Abstract CN05-03: Modulating ER stress-induced autophagy to cancer control

Abstract

Abstract CN05-03 Two major protein degradation systems are present in the cell, the ubiquitin proteasome system and the autophagy machinery. Inhibition of proteasome can activates autophagy, suggesting that the two systems are functionally coupled. Autophagy plays a compensatory role as suppression of autophagy promotes the accumulation of polyubiquitinated protein aggregates.
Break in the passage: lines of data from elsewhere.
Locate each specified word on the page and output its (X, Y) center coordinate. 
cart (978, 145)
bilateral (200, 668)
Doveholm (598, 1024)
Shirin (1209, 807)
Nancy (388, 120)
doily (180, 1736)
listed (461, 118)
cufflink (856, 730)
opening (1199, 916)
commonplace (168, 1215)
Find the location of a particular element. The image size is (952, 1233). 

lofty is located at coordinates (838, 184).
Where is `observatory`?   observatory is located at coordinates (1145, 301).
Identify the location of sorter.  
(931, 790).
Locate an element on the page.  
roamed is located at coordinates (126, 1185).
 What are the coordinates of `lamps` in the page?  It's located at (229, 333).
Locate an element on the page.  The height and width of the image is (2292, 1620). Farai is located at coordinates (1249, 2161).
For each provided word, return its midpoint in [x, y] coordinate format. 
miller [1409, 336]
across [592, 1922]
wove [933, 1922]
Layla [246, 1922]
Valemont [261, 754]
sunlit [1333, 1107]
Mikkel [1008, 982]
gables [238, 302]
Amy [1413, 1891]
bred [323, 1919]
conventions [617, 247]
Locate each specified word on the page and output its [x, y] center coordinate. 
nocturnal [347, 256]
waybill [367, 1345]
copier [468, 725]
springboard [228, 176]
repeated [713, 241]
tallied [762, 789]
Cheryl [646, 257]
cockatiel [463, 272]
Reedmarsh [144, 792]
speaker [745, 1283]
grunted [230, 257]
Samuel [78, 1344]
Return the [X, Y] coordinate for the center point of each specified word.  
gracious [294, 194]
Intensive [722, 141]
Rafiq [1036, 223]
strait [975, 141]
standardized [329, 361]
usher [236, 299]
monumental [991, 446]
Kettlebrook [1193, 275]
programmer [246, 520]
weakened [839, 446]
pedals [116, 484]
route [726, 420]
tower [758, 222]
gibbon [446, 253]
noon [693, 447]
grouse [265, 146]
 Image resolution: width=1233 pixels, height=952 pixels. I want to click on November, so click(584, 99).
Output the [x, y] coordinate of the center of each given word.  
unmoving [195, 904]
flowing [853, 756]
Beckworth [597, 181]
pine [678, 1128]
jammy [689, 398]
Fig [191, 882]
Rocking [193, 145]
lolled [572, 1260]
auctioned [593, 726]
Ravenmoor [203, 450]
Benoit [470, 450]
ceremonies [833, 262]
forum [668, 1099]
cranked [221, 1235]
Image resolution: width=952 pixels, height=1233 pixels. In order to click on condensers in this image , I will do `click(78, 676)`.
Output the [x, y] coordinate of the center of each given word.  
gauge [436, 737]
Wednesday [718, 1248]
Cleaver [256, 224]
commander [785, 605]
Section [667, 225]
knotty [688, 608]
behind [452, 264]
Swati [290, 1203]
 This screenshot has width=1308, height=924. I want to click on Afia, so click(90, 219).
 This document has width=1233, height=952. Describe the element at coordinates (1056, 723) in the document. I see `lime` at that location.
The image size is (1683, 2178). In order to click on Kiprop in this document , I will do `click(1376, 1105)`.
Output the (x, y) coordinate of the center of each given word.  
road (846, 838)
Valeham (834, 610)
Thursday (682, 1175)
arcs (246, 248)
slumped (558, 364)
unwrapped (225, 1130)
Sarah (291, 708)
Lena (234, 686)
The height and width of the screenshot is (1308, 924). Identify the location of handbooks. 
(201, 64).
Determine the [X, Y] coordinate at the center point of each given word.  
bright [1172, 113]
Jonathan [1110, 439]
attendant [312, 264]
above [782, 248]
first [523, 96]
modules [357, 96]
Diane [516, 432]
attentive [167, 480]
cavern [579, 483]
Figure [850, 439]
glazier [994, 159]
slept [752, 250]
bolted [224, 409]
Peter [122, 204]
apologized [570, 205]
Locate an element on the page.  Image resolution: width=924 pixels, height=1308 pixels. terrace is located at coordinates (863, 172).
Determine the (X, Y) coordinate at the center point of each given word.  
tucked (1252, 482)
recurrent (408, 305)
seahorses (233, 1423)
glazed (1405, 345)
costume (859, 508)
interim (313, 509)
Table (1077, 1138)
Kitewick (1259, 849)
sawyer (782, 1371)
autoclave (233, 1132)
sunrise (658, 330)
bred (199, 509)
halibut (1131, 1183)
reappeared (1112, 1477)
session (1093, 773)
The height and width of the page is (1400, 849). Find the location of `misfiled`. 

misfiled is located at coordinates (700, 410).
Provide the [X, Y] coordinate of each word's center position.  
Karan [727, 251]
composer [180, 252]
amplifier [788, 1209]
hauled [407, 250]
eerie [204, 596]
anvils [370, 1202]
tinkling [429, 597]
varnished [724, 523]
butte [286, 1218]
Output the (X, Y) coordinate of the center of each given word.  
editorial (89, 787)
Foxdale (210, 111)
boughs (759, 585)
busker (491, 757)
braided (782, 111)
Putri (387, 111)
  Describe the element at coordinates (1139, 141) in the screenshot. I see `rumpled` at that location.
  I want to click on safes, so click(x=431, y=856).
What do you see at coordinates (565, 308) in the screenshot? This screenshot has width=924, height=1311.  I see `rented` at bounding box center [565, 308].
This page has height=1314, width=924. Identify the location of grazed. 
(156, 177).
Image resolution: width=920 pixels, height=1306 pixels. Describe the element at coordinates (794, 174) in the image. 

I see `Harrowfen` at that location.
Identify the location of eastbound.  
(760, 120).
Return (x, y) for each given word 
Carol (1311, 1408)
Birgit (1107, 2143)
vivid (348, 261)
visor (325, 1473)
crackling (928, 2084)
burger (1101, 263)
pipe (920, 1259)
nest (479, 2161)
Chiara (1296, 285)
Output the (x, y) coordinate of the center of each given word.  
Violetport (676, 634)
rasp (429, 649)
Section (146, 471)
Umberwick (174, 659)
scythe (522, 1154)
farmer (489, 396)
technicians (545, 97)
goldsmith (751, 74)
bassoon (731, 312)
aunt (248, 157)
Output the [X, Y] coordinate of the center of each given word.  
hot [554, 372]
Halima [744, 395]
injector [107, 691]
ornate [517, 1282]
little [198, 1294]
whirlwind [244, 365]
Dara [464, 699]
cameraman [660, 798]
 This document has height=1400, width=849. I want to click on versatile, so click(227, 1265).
Autophagy is likely activated in response to endoplasmic reticulum stress caused by misfolded proteins during proteasome inhibition. Indeed, direct disturbing ER environment with chemicals such as A23187, tunicamycin, thapsigargin and brefeldin A, can induce autophagy. Suppression of a major unfolded protein response pathway mediated by IRE1 by either gene deletion or RNAi dramatically suppresses the activation of autophagy by proteasome inhibitors or ER stress inducers. Interestingly, JNK but not XBP-1, both of which are the known downstream targets of IRE1, seems to participate in autophagy induction by proteasome inhibitors. Autophagy induced under these conditions is important for controlling endoplasmic reticulum stress and for reducing cell death in cancer cells. Thus a combined use of proteasome inhibitors and autophagy inhibitors enhances tumor cell death both in vitro and in vivo. Notably, this enhanced toxicity was not observed in non-transformed normal cells, suggesting that the impact of autophagy on cell survival during endoplasmic reticulum stress is likely contingent on the oncogenic status of cells. These findings indicate that blocking both autophagic and proteasomal degradation systems could be a novel and selective strategy for cancer control via the regulation of ER stress. Citation Information: Cancer Prev Res 2008;1(7 Suppl):CN05-03.